Even the above-mentioned purchase of Ballta of 30% of Tranzit, which for 100% controls ABI, of which he is the CEO, constitutes a doubtful profile from the point of view of international law on anti-money laundering, because it seems to be a transaction completed under different prices than the ones of the market.

Andi Ballta bought 30% of Tranzit at a price of €390,000, while he and his partners knew very well that the company would become the real owner of the bank with a capital of €55 million. This transaction was made after the deal with Crédit Agricole was signed, but before the Bank of Albania signed off on it, from which moment the Bank of Albania would have to approve the transaction. And what if the beneficiary of the 30% in shares was in reality somebody else?

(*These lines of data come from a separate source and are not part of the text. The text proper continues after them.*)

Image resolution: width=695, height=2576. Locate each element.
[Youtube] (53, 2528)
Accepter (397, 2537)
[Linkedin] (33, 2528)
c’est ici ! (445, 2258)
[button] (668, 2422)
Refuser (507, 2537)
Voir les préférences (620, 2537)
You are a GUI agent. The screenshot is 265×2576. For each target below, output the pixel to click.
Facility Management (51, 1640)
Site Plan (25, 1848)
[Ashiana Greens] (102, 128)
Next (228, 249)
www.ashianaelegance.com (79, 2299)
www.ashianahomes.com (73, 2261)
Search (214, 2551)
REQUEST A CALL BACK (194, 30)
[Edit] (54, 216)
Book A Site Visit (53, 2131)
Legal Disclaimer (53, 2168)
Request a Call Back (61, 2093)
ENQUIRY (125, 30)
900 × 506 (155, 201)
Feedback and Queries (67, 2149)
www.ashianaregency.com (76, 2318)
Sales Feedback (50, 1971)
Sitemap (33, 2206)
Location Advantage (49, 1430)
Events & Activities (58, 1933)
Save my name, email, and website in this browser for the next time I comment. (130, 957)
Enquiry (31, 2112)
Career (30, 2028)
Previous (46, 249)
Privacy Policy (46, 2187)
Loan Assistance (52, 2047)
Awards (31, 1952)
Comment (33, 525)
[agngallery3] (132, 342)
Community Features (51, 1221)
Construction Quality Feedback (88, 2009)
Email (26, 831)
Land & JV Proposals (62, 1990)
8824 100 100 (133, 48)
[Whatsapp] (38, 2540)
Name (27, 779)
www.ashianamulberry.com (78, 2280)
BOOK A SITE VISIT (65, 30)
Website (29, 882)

Hypothetical, but plausible scenarios

A bank in Albania can perform many actions, the simplest and the most normal of them being collecting savings from the public, income which is then given in the form of loans to companies and individuals. But this is relatively difficult because reasons of the minimum size of the bank, low interest rates, and because the bank is not part of an international banking network.

In Albania, a bank can function as an operational base to manage strategic investment campaigns in big projects (for example, using Russian capital deposited on offshore funds which are partners of the bank), providing political coverage and financial security, especially under the umbrella of the government, as the presence of individuals in the board with a history or ties to politics might suggest in this case.

Or finally, a small bank, isolated from the system, with a highly centralized administration, may also serve in the cautious and properly secret management of the financial flow in a corrupt system by laundering the dirty money produced by, for example, drug trafficking.